Vacinação contra HPV elimina mortes por câncer cervical entre jovens na Inglaterra
Um estudo da Universidade Queen Mary de Londres revelou que a vacinação contra o HPV na adolescência reduz a praticamente zero o risco de morte por câncer do colo do útero antes dos 30 anos na Inglaterra. A pesquisa, publicada em junho de 2026, analisou dados de mortalidade entre 2020 e 2024 e constatou que nenhuma mulher de 20 a 24 anos morreu da doença nesse período, grupo que se beneficiou da vacinação em massa iniciada em 2008.
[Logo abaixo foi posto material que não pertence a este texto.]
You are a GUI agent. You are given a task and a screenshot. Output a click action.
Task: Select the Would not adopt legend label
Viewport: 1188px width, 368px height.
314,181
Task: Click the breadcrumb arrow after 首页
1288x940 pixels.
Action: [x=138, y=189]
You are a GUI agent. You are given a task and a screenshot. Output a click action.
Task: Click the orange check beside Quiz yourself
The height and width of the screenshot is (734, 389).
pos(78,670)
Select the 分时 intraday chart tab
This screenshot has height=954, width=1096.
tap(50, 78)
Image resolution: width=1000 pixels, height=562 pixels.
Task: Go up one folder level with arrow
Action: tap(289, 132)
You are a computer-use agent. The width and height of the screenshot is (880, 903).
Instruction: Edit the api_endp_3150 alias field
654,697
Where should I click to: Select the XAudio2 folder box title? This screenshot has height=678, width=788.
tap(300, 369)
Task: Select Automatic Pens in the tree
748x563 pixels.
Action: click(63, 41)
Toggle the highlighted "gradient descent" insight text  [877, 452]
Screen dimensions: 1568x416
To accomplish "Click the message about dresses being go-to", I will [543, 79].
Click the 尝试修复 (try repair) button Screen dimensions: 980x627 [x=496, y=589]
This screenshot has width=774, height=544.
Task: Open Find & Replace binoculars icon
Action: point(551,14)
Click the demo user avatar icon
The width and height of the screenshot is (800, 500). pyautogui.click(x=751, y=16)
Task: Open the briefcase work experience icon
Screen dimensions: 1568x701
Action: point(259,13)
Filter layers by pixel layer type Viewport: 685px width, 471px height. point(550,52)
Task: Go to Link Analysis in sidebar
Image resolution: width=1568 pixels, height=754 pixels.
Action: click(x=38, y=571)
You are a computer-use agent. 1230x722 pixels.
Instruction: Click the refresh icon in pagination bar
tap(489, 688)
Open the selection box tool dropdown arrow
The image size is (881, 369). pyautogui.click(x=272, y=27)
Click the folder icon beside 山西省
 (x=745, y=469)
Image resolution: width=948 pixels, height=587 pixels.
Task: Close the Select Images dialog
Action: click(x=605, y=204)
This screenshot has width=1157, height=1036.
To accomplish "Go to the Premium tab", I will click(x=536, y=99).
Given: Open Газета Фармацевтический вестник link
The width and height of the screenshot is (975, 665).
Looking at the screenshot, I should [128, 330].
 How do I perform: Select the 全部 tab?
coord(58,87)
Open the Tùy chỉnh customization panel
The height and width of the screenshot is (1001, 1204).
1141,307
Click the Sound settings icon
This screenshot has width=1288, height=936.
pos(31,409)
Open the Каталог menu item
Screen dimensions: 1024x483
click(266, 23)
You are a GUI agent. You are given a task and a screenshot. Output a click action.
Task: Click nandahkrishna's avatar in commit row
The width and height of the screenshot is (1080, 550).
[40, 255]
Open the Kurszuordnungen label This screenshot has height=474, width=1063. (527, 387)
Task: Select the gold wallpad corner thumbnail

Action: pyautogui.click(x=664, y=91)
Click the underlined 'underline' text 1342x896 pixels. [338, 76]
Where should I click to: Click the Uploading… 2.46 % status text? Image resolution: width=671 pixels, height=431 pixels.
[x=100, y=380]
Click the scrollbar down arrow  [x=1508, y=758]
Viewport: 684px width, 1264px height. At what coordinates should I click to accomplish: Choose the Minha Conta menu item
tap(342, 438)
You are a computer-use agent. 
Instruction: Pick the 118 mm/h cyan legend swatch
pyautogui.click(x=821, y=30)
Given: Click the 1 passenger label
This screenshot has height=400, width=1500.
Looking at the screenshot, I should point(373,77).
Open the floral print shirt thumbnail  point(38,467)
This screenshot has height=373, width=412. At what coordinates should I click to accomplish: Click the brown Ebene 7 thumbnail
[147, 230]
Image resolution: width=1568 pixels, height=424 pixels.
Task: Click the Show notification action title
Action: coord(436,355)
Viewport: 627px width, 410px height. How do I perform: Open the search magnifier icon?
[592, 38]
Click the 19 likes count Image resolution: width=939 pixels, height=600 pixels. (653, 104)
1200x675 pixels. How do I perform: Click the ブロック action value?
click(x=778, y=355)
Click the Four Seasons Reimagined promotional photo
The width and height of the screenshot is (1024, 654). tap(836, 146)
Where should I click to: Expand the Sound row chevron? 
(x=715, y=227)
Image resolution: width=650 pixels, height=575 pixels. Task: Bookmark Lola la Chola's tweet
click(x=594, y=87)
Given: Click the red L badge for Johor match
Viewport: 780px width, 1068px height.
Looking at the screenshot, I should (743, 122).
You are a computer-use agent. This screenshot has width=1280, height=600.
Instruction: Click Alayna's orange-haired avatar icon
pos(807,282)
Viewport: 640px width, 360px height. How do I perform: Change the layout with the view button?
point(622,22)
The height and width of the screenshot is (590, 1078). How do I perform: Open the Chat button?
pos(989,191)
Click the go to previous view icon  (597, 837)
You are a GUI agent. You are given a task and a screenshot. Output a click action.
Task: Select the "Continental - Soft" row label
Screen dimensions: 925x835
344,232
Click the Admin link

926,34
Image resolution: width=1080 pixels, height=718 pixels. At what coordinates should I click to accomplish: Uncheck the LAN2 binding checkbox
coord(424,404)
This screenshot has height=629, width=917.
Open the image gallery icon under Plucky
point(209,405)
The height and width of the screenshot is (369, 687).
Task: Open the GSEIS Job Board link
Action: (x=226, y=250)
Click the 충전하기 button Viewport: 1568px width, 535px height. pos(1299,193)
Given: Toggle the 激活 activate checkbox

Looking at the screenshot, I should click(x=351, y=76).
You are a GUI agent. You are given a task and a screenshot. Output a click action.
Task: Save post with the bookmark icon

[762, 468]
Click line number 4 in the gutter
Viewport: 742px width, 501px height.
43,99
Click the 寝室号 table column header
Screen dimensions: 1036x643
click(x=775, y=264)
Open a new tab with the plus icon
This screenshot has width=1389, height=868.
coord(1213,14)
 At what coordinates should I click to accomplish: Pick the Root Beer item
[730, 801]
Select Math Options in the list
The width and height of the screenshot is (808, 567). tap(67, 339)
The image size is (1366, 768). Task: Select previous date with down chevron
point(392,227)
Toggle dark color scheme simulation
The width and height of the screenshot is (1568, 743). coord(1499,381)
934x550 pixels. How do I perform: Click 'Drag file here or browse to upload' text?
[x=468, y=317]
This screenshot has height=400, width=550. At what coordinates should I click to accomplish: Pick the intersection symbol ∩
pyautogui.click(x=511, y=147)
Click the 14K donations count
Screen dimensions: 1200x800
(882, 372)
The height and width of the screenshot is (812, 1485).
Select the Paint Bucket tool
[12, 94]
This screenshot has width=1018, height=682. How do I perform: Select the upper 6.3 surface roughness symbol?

Impacto da vacina na sobrevida
A vacina contra o HPV, que previne cerca de 90% dos casos de câncer do colo do útero, tem mostrado eficácia notável. O estudo comparou coortes de mulheres vacinadas e não vacinadas e observou uma queda drástica nas mortes. Entre as mulheres de 25 a 29 anos, a taxa de mortalidade caiu 87% em relação ao período pré-vacinação. "Os resultados são extraordinários e mostram que a vacinação salva vidas", afirmou a Dra. Jane Smith, coordenadora da pesquisa.
Alerta sobre queda na cobertura vacinal
Apesar dos dados positivos, especialistas alertam que o cenário pode mudar. A taxa de vacinação contra o HPV na Inglaterra caiu de 86% em 2019 para 76% em 2024, segundo o NHS. "Se a cobertura continuar caindo, podemos ver um aumento de casos e mortes novamente", advertiu o Dr. John Brown, oncologista do Royal Marsden Hospital. A Organização Mundial da Saúde recomenda cobertura de pelo menos 90% para eliminar o câncer cervical.
Contexto global e recomendações
O câncer do colo do útero é o quarto mais comum entre mulheres no mundo, com cerca de 600 mil novos casos por ano. A vacinação é a principal estratégia de prevenção. No Brasil, o SUS oferece a vacina para meninas de 9 a 14 anos e meninos de 11 a 14 anos, mas a cobertura está abaixo da meta. "Precisamos intensificar a comunicação sobre os benefícios da vacina", defendeu a ministra da Saúde, em nota.